MCQ 48: GIST – False Statement

Question:

Which of the following is false about GIST?

a. PDGFRA mutations are present

b. Wild-type has a good prognosis

c. Exon 11 mutation has poor response to Imatinib

d. Multifocal GIST is associated with Carney triad


Answer:

c) Exon 11 mutation has poor response to Imatinib

Explanation:

  • Exon 11 mutations actually have a good response to Imatinib, not a poor response.

MCQ 49: Sunitinib – Inhibits All Except

Question:

Sunitinib inhibits all of the following except:

a. CD117

b. Fibroblast growth factor

c. Platelet-derived growth factor (PDGF)

d. Vascular endothelial growth factor (VEGF)


Answer:

b) Fibroblast growth factor

Explanation:

  • Sunitinib inhibits CD117, PDGF, and VEGF, but does not inhibit fibroblast growth factor.

MCQ 50: Features of GIST – False Statement

Question:

Which of the following is false regarding GIST?

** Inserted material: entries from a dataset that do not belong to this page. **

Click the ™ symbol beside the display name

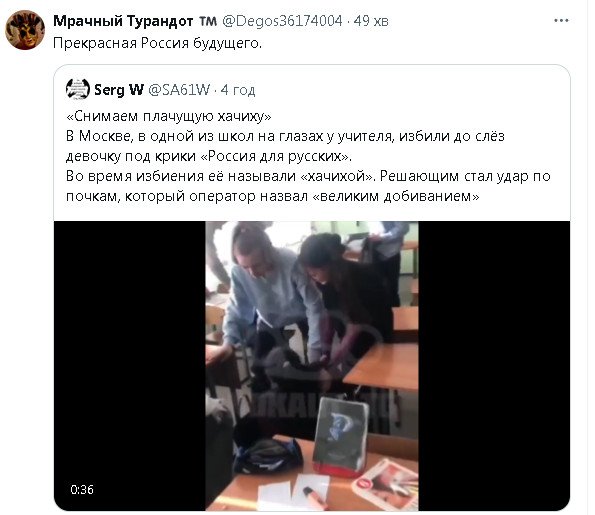(208, 21)
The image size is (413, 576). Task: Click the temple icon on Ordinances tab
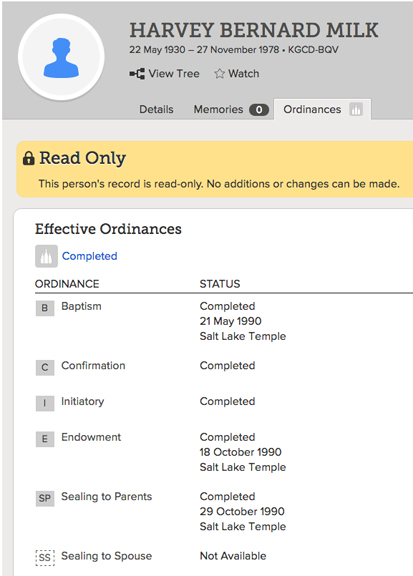(356, 109)
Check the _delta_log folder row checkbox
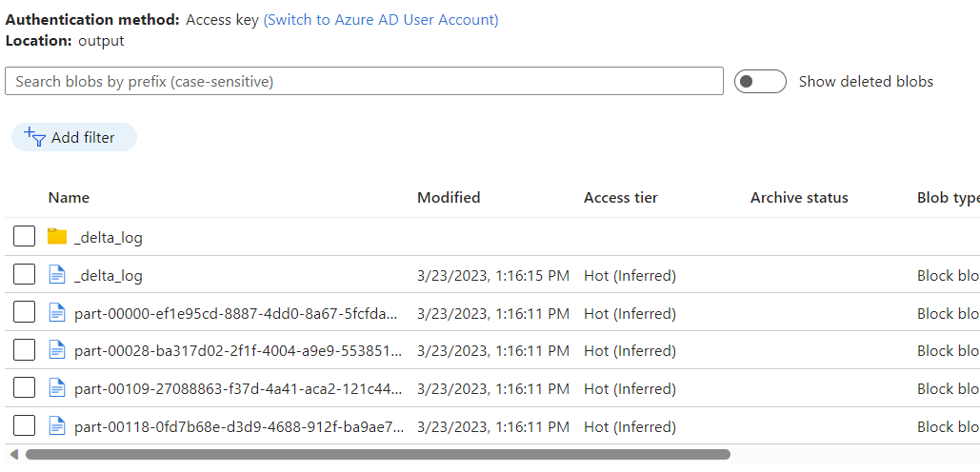 pyautogui.click(x=25, y=237)
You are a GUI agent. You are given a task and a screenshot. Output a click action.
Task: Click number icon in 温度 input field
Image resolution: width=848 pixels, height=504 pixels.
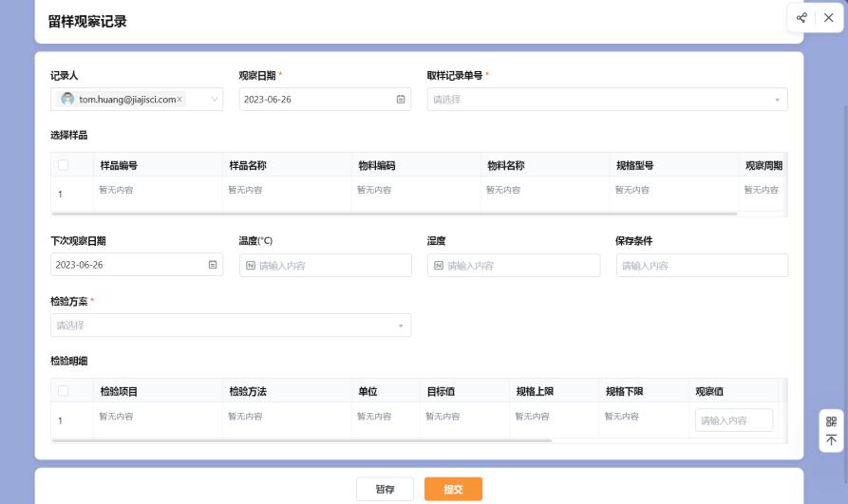click(x=251, y=266)
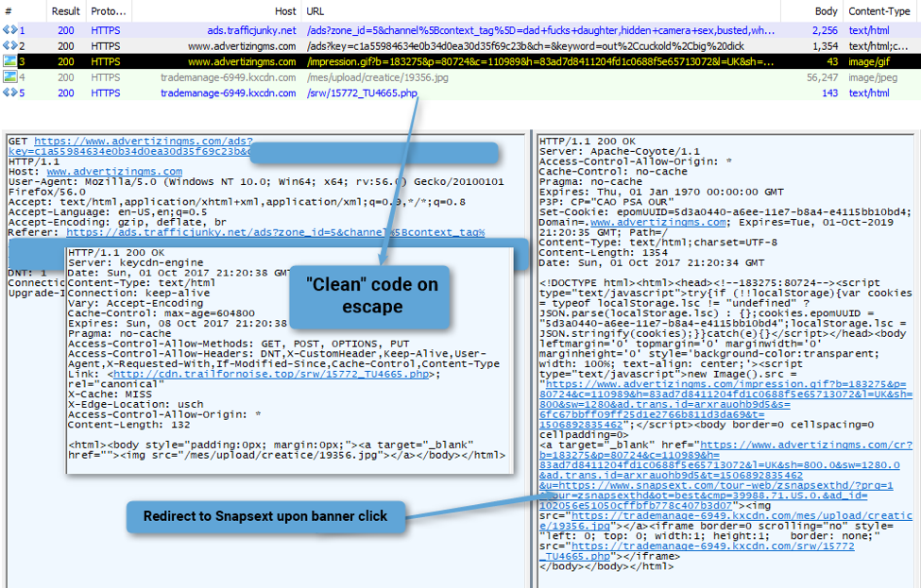Viewport: 921px width, 588px height.
Task: Sort sessions by Host column header
Action: coord(285,11)
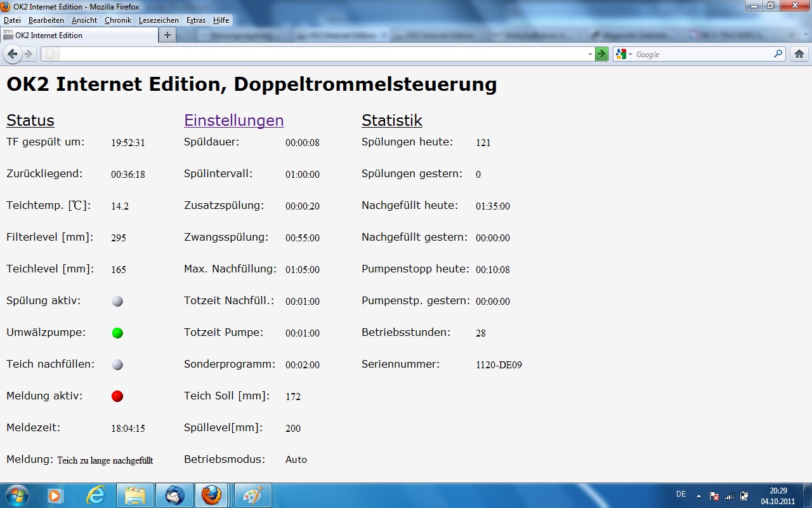Show hidden system tray icons
812x508 pixels.
point(699,495)
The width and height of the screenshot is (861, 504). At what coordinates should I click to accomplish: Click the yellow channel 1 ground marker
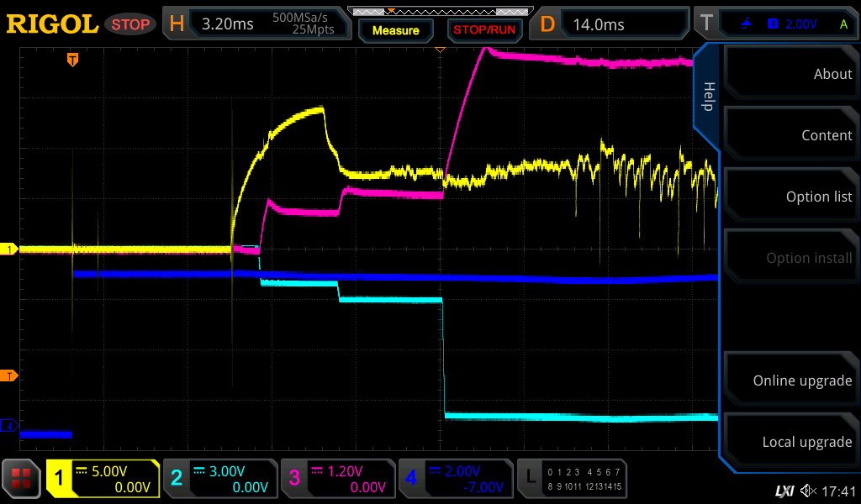pyautogui.click(x=10, y=249)
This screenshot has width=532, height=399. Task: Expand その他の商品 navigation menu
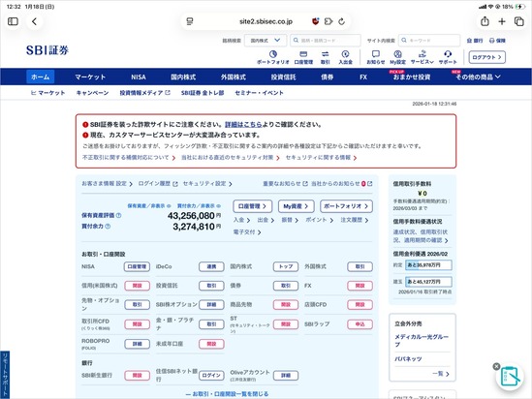(478, 77)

a. The second most common site is the small bowel

b. The most common site of genetic mutation is Exon 11

c. Carney's triad – no mutation in c-KIT/PDGFRA

d. The most common presenting symptom of pediatric GIST is mass abdomen

Answer:

d) The most common presenting symptom of pediatric GIST is mass abdomen

Explanation:

  • The most common presenting symptom of pediatric GIST is severe anemia, not a mass abdomen.